July 18, 2012
As if Mario Monti didn’t already have more than enough to work on this summer, another urgent item has taken the top spot on his agenda. The regional administration in Sicily (whose building, the beautiful Palazzo Normanni in Palermo, is pictured) is at serious risk of default. Its debt stood at a record €5.3 billion at the end of last year. The governor, Raffaele Lombardo, had already suggested that he would step down at the end of July. However, Monti felt the need to send him a letter yesterday, urging him to confirm his intention to quit. Given the shambolic state of affairs in Sicily we will overlook the fact that this essentially involves a technocrat calling on an elected politician to quit – far from ideal, but it’s clear that Lombardo has to move on.
According to the Italian press, Monti and Lombardo are planning to meet next Tuesday, with the Italian government ready to send an administrator to take control of the region from the moment the Sicilian governor resigns. This statement made by Sicily’s regional councillor for infrastructures, Andrea Vecchio, gives an idea of the gravity of the situation. He said yesterday,
Is Sicily on the verge of bankruptcy? I think so. I’m afraid we will soon no longer be able to pay the employees’ salaries.

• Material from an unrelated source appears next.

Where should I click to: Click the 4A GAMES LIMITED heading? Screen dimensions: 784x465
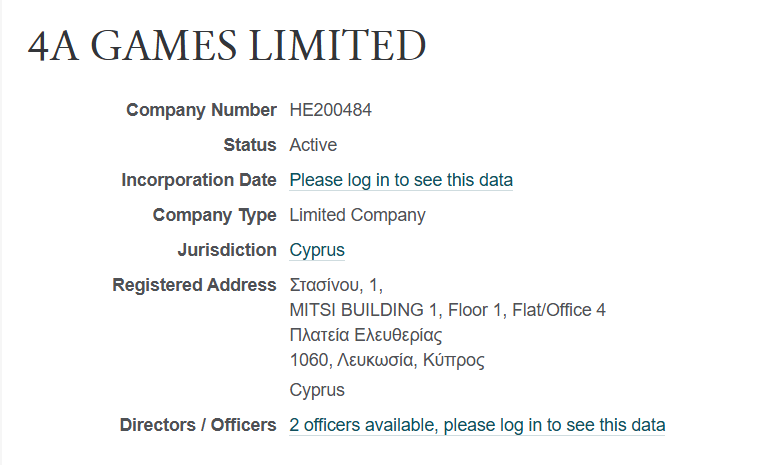tap(227, 46)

Politically, the situation is obviously serious, but not particularly controversial. Regional autonomy in Italy is not the same thing as, for instance, in Spain. The right for the central government to step in and grab the helm if regional administrations go off course is enshrined in the Italian constitution. However, the unbelievable list of waste and mismanagement examples which led Sicily so close to default (some of which featured in our 50 examples of EU waste, 2010 edition) offers a clear explanation of why Italy still has a lot to do to find its way out of the woods of the eurozone crisis.
Courtesy of Italian journalist Sergio Rizzo – co-author with Gian Antonio Stella of the bestseller ‘La casta’ (‘The caste’ in Italian) – here are some interesting and concerning examples:
– At the end of 2011, the Presidency of the Sicilian region employed a total of 1,385 people – i.e. more than the UK’s Cabinet Office, which had 1,337 employees;
– According to the Italian Court of Auditors, the entire regional administration in Sicily employs 17,995 people. Last year, while Berlusconi’s government was piling up austerity packages, 4,857 of these employees, previously on a temporary contract, were put on a permanent one;
– In 2011, these employees cost the region over €760 million just for their salaries and allowances – 45.7% more than in 2001. If social security charges are taken into account, the cost rises to almost €1.1 billion;
– Sicily’s regional administration employs the same number of directors as 15 other Italian regions put together. This means that in the island’s administration there is on average a director for every nine employees (the average in the Presidency office is one for every five or six).
Italian daily La Stampa offers a couple more colourful (but equally worrying) examples:
– The allowances of the 90 members of Sicily’s regional assembly include €5,000 for ‘funerary expenses’;
– Back in 1984, Sicily decided to buy two killer whales (yes, you read it right) from Iceland, at a cost to the taxpayer of over 200 million of Italian lire – i.e. over €100,000. They were supposed to be admired by tourists visiting a water park in Sciacca, in the province of Agrigento – on the south-western coast of the island. A real shame that the park was never finished and the killer whales had to spend the rest of their lives in a swimming pool, at a cost of 6 million of Italian lire – i.e. over €3,000 – a month.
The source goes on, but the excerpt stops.